● **Your task**
Write out precisely the lines beginning with the line that contains "Click the CSiBridge app icon in title bar" and ending with the last line of the entries, and no other lines.

● **Supplied records**
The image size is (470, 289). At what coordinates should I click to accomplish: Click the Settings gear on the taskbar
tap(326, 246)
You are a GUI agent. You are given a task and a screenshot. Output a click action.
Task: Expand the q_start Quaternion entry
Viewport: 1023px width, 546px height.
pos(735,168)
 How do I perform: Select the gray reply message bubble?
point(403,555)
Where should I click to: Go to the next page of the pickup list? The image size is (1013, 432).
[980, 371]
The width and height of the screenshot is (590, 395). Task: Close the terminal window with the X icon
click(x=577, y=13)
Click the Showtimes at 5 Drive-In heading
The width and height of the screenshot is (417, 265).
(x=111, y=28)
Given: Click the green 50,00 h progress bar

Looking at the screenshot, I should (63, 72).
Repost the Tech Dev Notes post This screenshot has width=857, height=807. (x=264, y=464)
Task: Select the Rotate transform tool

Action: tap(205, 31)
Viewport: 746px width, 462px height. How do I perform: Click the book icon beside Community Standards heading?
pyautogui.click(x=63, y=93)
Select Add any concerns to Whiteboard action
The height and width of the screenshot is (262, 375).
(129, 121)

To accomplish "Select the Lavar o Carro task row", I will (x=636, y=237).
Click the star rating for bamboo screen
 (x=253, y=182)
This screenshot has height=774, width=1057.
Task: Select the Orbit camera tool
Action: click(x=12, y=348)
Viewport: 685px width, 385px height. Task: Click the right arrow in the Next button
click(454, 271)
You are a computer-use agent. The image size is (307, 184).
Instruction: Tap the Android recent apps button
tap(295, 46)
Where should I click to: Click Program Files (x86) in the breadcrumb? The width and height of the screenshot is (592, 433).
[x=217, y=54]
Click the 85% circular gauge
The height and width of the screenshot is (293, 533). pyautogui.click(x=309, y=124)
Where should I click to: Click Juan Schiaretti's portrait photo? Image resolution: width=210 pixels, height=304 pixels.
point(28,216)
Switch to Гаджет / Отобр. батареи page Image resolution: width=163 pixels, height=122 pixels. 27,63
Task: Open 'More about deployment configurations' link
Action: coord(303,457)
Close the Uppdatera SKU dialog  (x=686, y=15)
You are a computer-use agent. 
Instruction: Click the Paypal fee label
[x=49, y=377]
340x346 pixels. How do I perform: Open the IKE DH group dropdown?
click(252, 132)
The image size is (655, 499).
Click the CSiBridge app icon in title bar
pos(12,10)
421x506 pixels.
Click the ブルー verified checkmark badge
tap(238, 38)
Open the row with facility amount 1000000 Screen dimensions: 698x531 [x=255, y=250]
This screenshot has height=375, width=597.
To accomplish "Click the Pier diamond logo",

● **Written answer**
Click the CSiBridge app icon in title bar
pos(12,10)
421x506 pixels.
Click the ブルー verified checkmark badge
tap(238, 38)
Open the row with facility amount 1000000 Screen dimensions: 698x531 [x=255, y=250]
This screenshot has height=375, width=597.
To accomplish "Click the Pier diamond logo",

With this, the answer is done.